Day 4: My sweet husband
I have no doubt that I'm with the man that is best for me. I was actually reading some emails we had written when we were first friends and it was so comforting to read the words we had said about each other...we knew there was something special between us from the beginning. As on of my sisters likes to remind me...I am lucky to have him in my life. There are very few men that would deal with my crazziness like he does! I am so thankful that he wants to work as hard as he does to take care of us. He sacrifices a lot for the benefit of our family. He adores me and he adores our children. He is always eager to get home and be with us and I love how much he loves coming home each day! I am so thankful for his life's journeys and the kind of man he was and continues to be. He is honest and trustworthy, kind, helpful, and leads our family by the teachings of the gospel of Jesus Christ. He is everything I had hoped for as a young girl and well worth the wait and patience I had to have to get him!

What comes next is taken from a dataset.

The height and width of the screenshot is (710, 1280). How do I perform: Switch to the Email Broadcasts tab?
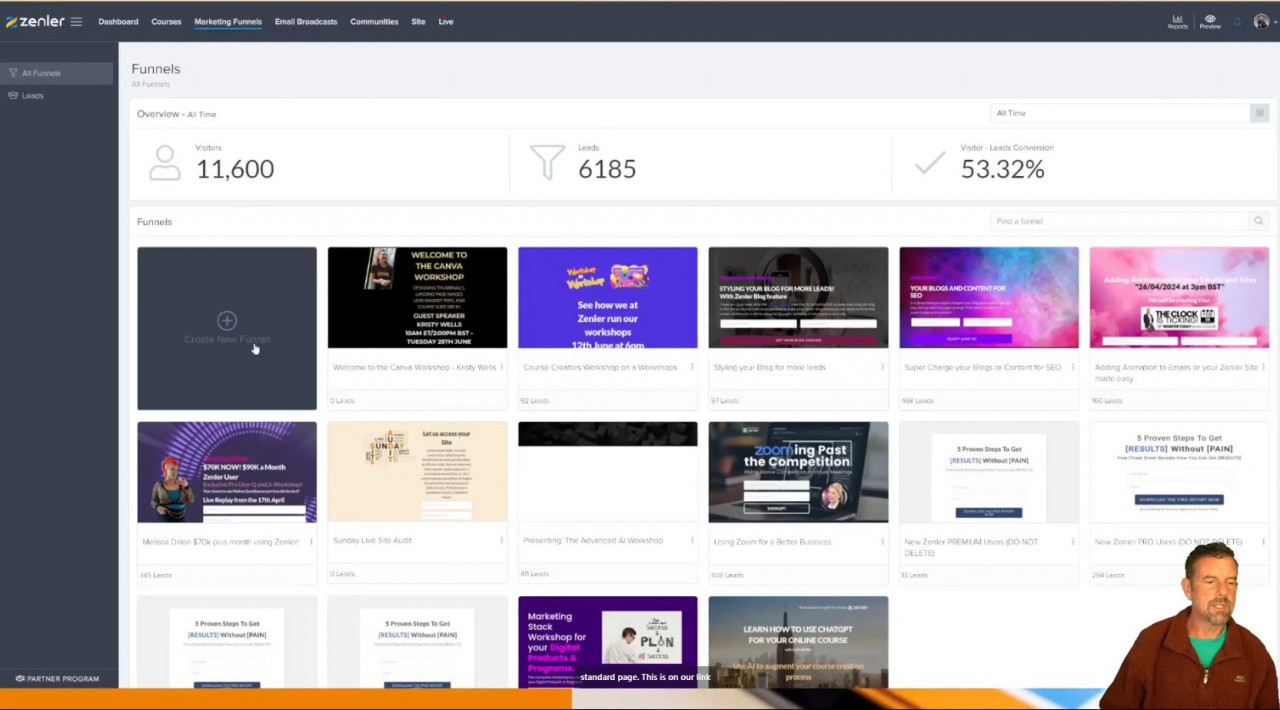[305, 21]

Day 5: Being a stay at home mom
My little girl is extremely active. And yesterday she was sick and just wanted to be held ALL DAY! And while I had a list a mile long of things I felt like I needed to do...I didn't accomplish a single one of them, because my little girl needed me to hold her. I rocked her to sleep 4 different times. It just reminded me that being able to be to the mom that my kids need is such a blessing and a gift. I live so much of my life for them right now. My eating, my sleep, my activities, my money, my interested are revolved around them. I still have "me" time and all that jazz...I totally think that is important. However, I feel very blessed to have had so much me time in my 20s that now, my life can be for them and I don't feel like I'm getting the short end of the stick. There isn't another career I can imagine being more rewarding then the one I'm doing right now. And too quickly this phase of my life with be over and I have no worries that I'll feel like I lived it to the max because of how I spend my time right now! 

Day 6: My body
I may not have the figure every girl dreams of, but I love my body! I love that my body can do everything it needs to do. And I am especially thankful to be in my third trimester with my third baby (in less than 4 years since I first started making babies) and my body is handling all the demands I'm making on it right now. Every limb works, I seem to get the sleep I need, I have enough energy to take care of my house, my kids, and my husband, and I am just amazed with how strong my body is!